Medications for opioid use disorder differentially modulate intrinsically photosensitive retinal ganglion cell function, sleep, and circadian rhythms: implications for treatment - PROJECT SUMMARY
About 100,000 people die annually in the U.S. because of opioid overdose or complications of opioid use disorder
(OUD). Three medications for OUD (MOUD) are FDA-approved and regularly used to treat OUD: methadone,
buprenorphine, and extended-release naltrexone (XR-NTX). However, persons who use opioids, including those
prescribed MOUDs, report sleep disruption. In addition to the sleep centers of the brain, mu opioid receptors
(MORs) are also expressed in the retina (including the human retina), specifically in ganglion cells that are
critically important for non-image forming photoreception including circadian regulation of sleep-wake behavior.
Pre-clinical studies show that activation of MORs on these intrinsically photosensitive retinal ganglion cells
(ipRGCs) reduces the electrophysiological response to light, impacting critical ipRGC functions such as
synchronization of sleep-wake behavior and circadian rhythms to light (photoentrainment), light-induced
melatonin suppression, and the post-illumination pupillary reflex (PIPR). Together, these results suggest that
activation of MORs in the ipRGCs by opioid use and/or MOUDs may impair downstream ipRGC functions. This
multi-disciplinary study will examine the novel overarching hypothesis that persistent alterations in sleep/wake
behavior in OUD patients undergoing treatment are mediated by impaired ipRGC function, and biomarkers of
this pathway can predict recovery and relapse. Three aims will be tested in a sample of 200 participants, 150 of
whom will be engaged in MOUD therapy (e.g., 50 each on methadone, buprenorphine, and XR-NTX,
respectively) and 50 of whom will be non-opioid using control participants. Aim 1 will test the hypothesis that
MOUD differentially impacts function of ipRGC responses. Aim 2 will examine whether MOUD differentially
impacts daytime sleepiness, daily sleep-wake behavior, sleep architecture, and sleep-disordered breathing.

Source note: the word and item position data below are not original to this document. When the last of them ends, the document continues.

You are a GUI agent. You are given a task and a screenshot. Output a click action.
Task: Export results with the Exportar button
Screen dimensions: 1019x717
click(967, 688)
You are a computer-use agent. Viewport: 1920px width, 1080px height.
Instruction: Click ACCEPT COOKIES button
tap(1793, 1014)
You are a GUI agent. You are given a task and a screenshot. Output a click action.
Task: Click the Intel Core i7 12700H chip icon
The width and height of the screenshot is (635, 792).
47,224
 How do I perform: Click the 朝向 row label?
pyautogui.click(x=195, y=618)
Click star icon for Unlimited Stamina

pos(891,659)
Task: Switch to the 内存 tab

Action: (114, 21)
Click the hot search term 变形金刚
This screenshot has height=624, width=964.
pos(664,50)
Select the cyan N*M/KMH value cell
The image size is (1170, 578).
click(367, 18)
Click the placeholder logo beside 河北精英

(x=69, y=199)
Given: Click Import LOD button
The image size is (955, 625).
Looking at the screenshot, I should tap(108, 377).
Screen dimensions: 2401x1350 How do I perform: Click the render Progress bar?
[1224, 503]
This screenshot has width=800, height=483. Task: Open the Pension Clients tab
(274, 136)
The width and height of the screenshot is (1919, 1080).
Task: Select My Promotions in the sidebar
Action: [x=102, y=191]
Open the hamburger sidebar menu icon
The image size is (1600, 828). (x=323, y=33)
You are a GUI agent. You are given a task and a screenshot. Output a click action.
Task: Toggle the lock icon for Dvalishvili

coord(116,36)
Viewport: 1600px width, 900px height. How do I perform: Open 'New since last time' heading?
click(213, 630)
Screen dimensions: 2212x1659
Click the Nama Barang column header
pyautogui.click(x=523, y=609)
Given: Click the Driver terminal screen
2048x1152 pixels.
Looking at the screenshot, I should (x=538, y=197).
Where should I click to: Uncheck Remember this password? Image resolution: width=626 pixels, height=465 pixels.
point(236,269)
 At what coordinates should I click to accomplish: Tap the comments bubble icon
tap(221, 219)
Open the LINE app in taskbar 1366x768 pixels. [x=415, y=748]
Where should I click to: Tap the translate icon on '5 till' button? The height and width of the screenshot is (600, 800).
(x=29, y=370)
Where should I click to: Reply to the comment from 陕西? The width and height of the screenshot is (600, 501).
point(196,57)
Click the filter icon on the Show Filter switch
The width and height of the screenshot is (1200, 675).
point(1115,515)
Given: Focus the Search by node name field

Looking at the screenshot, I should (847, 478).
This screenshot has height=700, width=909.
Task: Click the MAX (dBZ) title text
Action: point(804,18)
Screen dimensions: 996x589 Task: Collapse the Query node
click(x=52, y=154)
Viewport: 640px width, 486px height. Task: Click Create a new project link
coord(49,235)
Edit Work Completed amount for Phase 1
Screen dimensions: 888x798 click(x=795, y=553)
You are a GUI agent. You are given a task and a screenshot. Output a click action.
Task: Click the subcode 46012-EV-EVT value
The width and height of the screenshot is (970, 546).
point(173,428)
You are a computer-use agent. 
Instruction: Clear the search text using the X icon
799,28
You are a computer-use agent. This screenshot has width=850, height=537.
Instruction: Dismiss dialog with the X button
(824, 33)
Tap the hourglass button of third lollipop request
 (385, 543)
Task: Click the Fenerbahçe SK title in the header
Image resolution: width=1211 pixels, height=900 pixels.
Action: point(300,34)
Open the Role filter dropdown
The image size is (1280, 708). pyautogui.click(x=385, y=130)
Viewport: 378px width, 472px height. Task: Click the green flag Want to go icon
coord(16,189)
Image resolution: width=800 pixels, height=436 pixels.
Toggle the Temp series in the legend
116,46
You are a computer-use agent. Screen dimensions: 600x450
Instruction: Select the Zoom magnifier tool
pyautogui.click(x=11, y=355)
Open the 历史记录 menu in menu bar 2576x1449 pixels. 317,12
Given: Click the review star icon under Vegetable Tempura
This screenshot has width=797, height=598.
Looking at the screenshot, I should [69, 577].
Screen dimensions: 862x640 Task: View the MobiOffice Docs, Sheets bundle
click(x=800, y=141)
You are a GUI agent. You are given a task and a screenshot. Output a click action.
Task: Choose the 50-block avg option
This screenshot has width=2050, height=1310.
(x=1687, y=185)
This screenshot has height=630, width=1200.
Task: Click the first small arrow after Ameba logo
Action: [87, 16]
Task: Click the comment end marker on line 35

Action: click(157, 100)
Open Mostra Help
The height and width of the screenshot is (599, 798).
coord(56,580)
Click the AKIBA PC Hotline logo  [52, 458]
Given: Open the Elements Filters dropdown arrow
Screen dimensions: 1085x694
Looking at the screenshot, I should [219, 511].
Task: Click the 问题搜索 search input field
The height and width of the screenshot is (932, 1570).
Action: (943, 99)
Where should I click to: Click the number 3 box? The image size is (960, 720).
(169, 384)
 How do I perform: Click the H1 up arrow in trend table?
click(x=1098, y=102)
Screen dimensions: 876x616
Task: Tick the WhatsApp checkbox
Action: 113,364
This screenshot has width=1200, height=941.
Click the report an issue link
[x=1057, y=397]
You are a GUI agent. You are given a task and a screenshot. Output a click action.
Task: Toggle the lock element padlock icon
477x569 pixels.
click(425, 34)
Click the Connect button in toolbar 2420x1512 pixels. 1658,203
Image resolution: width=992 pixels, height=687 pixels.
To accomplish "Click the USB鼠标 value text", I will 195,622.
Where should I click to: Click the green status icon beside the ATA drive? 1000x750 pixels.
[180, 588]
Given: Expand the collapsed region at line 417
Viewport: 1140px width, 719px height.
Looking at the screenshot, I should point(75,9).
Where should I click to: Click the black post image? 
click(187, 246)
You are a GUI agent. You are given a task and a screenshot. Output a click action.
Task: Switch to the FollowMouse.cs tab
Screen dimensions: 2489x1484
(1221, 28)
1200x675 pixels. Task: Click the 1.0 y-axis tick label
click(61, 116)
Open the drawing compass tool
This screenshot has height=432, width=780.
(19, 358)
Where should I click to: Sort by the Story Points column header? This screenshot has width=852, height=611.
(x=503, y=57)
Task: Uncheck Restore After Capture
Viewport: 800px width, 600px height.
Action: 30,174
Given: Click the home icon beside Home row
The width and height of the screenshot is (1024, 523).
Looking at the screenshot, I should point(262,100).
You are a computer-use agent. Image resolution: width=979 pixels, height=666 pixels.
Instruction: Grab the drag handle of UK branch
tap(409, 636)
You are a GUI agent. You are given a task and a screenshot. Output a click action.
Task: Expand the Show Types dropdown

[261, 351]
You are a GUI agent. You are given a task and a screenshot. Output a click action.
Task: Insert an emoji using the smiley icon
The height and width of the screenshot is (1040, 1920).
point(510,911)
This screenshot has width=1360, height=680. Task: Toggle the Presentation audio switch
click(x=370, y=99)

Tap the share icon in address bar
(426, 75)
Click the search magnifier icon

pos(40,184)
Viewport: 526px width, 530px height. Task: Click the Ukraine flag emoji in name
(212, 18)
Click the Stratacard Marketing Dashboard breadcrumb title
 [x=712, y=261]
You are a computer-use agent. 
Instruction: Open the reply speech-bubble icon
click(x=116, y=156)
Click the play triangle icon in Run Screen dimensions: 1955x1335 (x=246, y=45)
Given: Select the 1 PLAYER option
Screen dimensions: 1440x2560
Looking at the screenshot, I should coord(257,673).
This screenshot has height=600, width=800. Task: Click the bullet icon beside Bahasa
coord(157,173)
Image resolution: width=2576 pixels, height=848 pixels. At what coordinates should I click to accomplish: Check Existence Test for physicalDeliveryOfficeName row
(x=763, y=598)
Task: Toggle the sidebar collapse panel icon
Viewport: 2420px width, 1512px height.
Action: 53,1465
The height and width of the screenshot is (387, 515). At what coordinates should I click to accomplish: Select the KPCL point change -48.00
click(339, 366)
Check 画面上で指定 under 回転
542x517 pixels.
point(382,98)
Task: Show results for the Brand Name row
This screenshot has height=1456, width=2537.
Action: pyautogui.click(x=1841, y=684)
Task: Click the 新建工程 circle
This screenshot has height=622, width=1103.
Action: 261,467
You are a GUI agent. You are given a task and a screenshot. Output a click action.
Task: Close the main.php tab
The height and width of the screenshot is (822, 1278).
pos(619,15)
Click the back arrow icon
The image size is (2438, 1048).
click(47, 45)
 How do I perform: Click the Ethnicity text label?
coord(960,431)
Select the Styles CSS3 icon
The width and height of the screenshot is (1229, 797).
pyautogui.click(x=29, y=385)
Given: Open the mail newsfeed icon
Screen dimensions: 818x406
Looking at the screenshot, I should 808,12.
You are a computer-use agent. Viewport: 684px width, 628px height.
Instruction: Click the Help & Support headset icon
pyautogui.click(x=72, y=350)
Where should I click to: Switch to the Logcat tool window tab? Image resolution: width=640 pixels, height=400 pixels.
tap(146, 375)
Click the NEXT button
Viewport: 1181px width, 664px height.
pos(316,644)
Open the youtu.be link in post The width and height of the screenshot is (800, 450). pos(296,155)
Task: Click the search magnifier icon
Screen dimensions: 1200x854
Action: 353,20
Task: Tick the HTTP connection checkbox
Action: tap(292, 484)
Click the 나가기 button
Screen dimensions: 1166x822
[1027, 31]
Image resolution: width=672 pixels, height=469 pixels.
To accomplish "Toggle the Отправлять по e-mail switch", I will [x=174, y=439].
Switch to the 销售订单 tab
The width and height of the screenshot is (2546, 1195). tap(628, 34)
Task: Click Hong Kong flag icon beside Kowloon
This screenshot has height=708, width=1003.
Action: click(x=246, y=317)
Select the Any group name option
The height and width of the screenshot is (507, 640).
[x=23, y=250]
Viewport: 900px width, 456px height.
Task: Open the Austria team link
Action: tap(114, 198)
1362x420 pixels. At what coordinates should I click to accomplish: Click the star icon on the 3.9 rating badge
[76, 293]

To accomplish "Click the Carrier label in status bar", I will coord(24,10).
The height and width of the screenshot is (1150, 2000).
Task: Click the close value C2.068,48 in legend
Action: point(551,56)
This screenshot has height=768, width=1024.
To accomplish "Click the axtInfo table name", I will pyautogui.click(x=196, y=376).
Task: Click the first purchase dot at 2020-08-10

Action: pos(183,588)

Finally, Aim 3 will determine if ipRGC function predicts opioid relapse among MOUD groups at 1-, 3- and 6-
month follow-up. Compared to non-opioid using controls or persons receiving an opioid antagonist (XR-NTX),
we predict that participants who are receiving an agonist (methadone) or partial-agonist (buprenorphine) MOUD
will have the most ipRGC interference, as evidenced by reduced PIPR, attenuated light-induced melatonin
suppression, reduced circadian rhythmic amplitude, increased sleep latency, and increased sleep fragmentation.
Importantly, we hypothesize that impaired ipRGC function will predict worse treatment outcomes as indicated by
opioid use by 6-month follow-up. Finally, an exploratory aim will examine whether the MOUD groups show
different relationships between opioid craving/withdrawal symptoms and sleep-wake behavior over a 10-day
assessment of the participants’ daily lives within the normal environment. The results of this study will be highly
significant because it would support the use of the pupillary response to light and other indicators of ipRGC
function as novel biomarkers to predict the response and outcomes to MOUDs.